Directive -> Please quote the lines word for word, starting with the one that contains "What do you see at coordinates (1279, 544)" and ending with the one that contains "(299, 136).", both included. Leave the pictures out of your answer.

Pixel coordinate grounding data
───

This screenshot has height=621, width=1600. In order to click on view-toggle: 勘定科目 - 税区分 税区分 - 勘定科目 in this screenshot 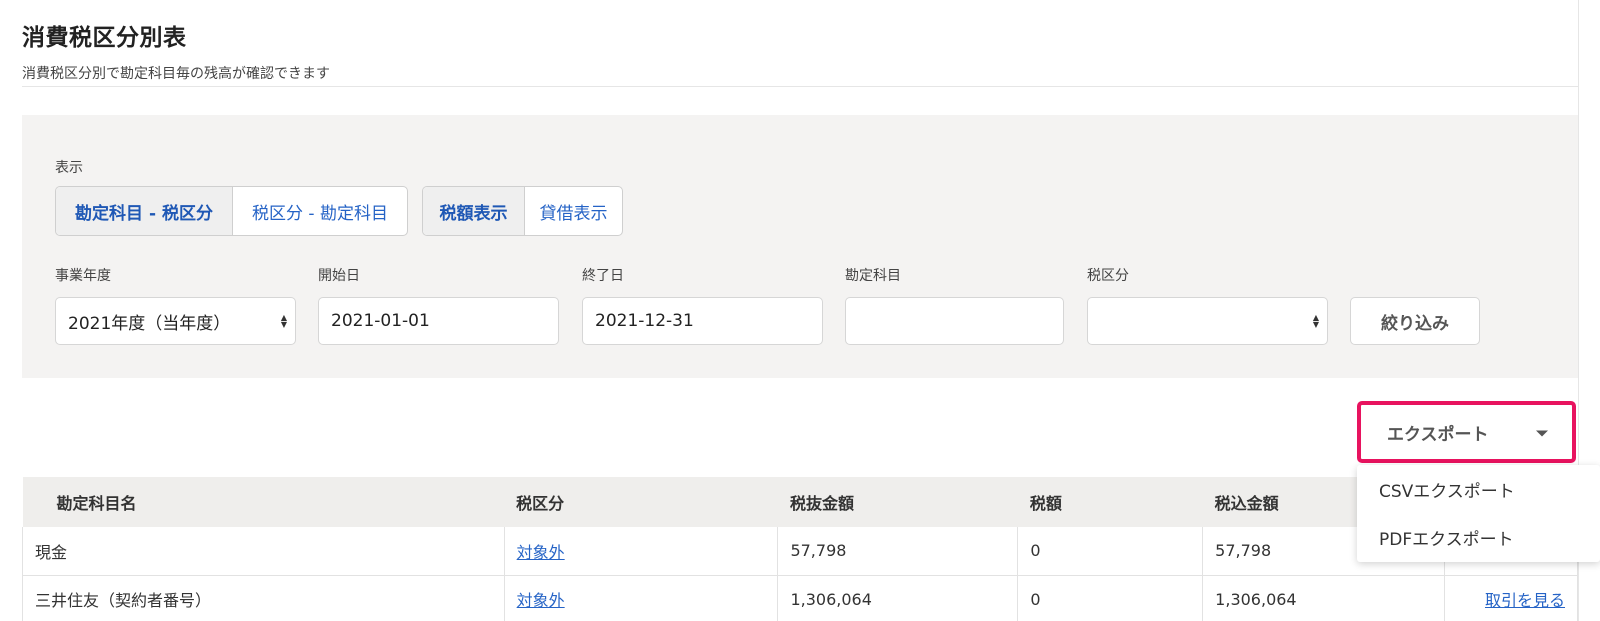, I will do `click(232, 211)`.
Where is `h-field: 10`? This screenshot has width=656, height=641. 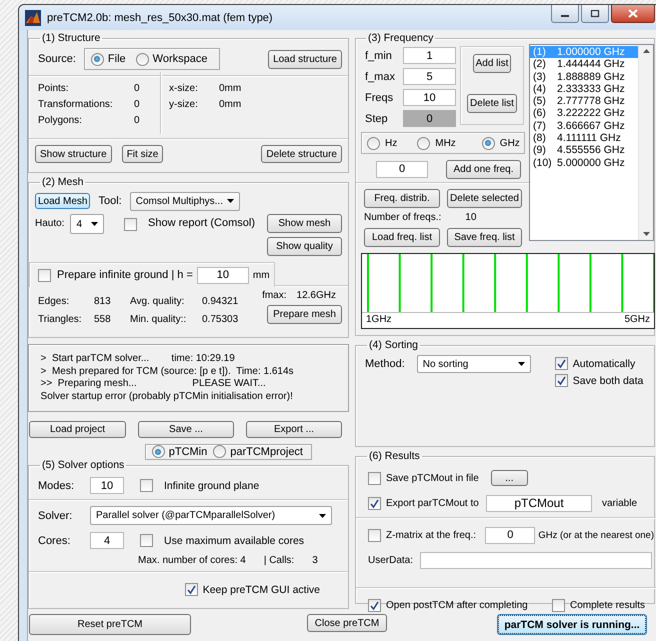 h-field: 10 is located at coordinates (222, 275).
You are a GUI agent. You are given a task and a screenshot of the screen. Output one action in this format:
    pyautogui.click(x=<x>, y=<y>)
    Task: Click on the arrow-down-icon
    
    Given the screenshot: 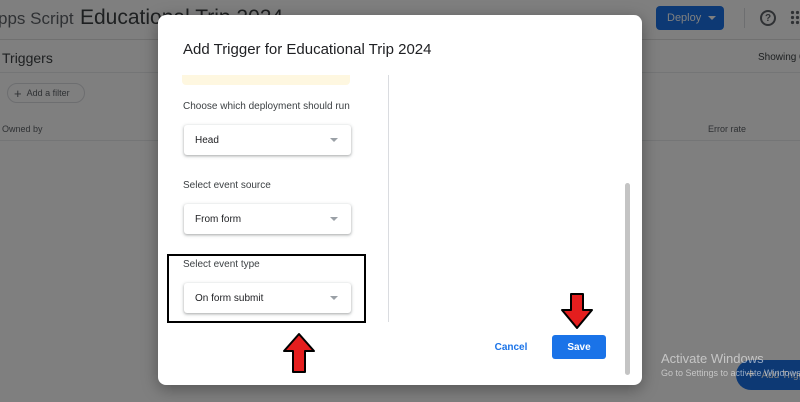 What is the action you would take?
    pyautogui.click(x=577, y=311)
    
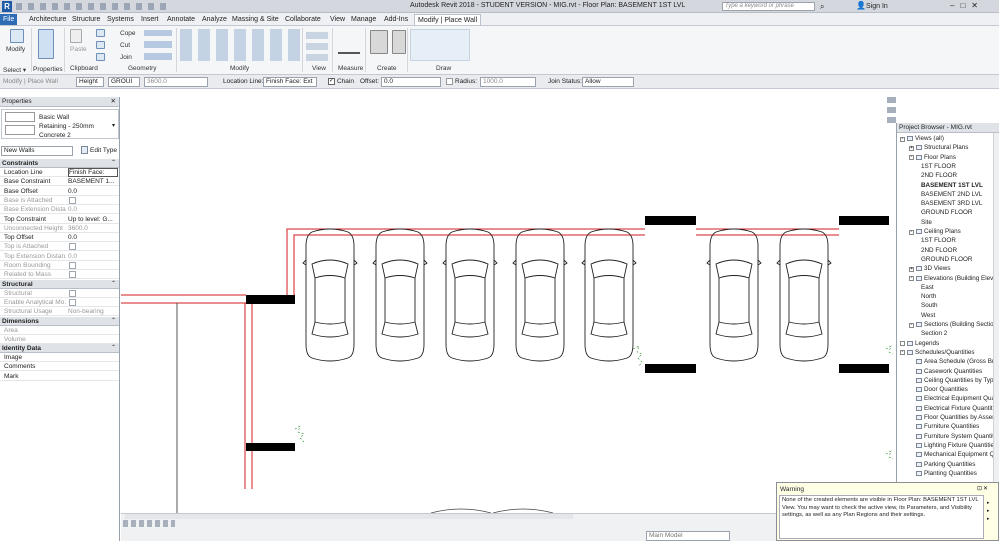  What do you see at coordinates (940, 158) in the screenshot?
I see `browser-node: Floor Plans` at bounding box center [940, 158].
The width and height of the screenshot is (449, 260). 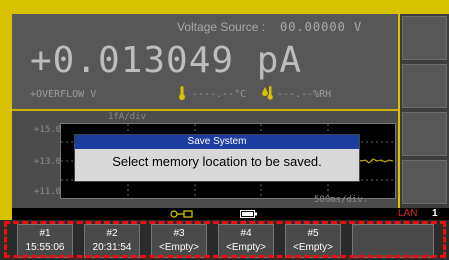 I want to click on softkey-label: #5, so click(x=313, y=234).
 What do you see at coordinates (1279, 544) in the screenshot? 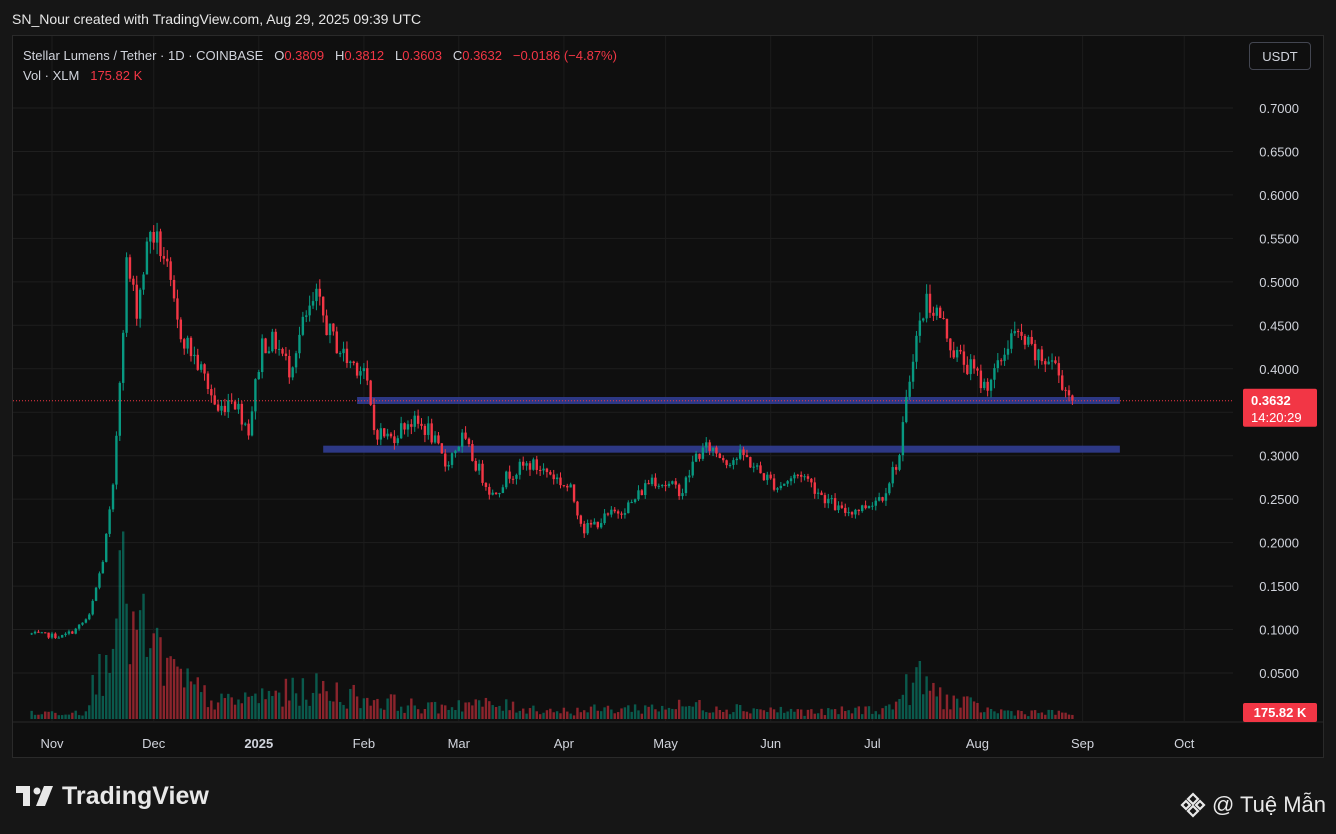
I see `y-tick-label: 0.2000` at bounding box center [1279, 544].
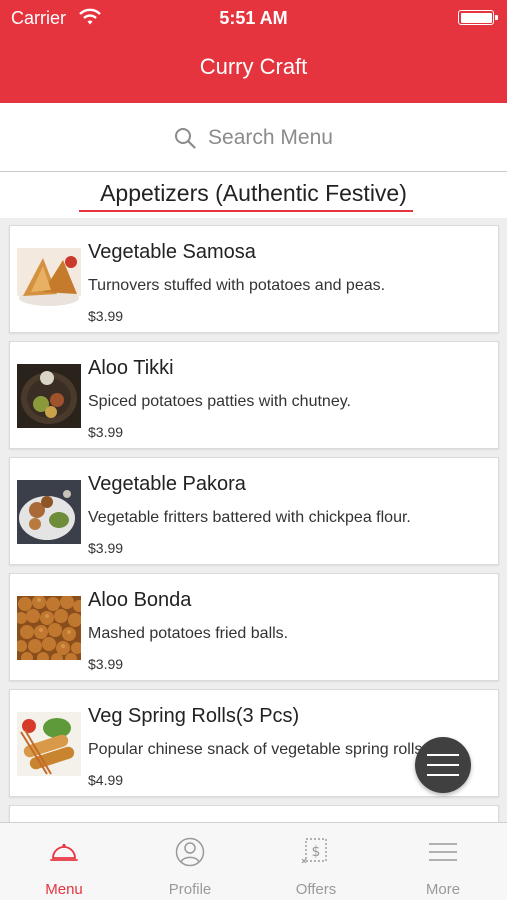  I want to click on tab-profile: Profile, so click(190, 862).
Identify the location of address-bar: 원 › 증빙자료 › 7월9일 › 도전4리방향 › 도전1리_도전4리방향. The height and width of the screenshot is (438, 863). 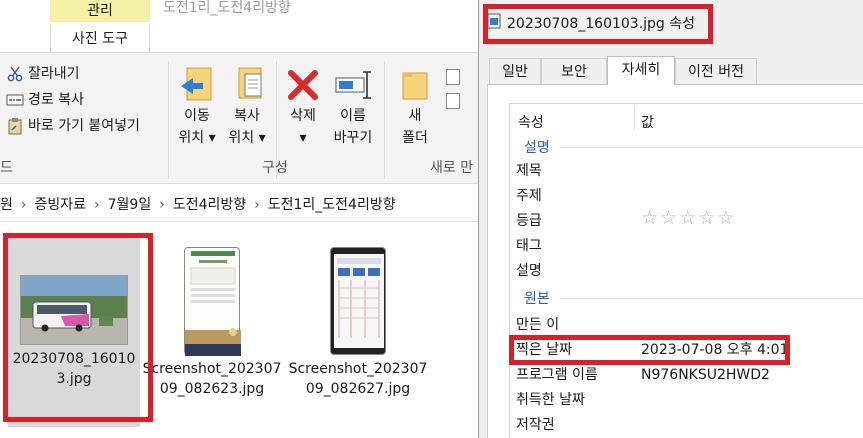
(240, 205).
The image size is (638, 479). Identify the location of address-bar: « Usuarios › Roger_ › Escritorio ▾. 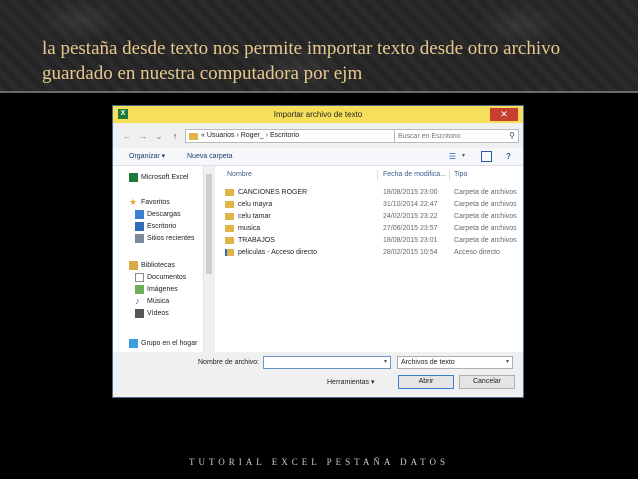
(299, 136).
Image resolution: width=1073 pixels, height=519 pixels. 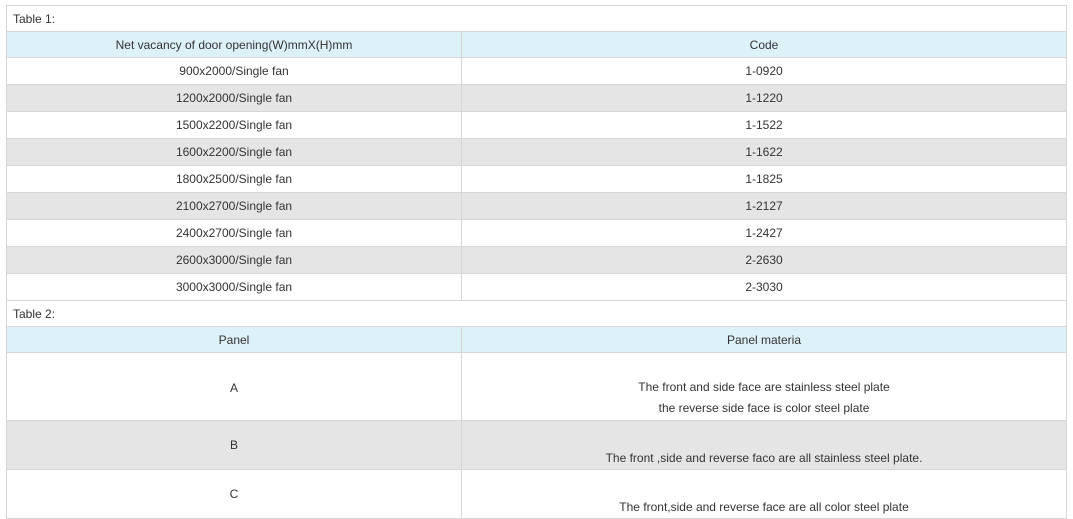 I want to click on table2-caption-row: Table 2:, so click(x=536, y=314).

───

Reply to the exercise ->
 What do you see at coordinates (1279, 544) in the screenshot? 
I see `y-tick-label: 0.2000` at bounding box center [1279, 544].
  I want to click on tab-profile: Profile, so click(190, 862).
Identify the location of address-bar: 원 › 증빙자료 › 7월9일 › 도전4리방향 › 도전1리_도전4리방향. The height and width of the screenshot is (438, 863). 
(240, 205).
The image size is (638, 479). Identify the location of address-bar: « Usuarios › Roger_ › Escritorio ▾. 
(299, 136).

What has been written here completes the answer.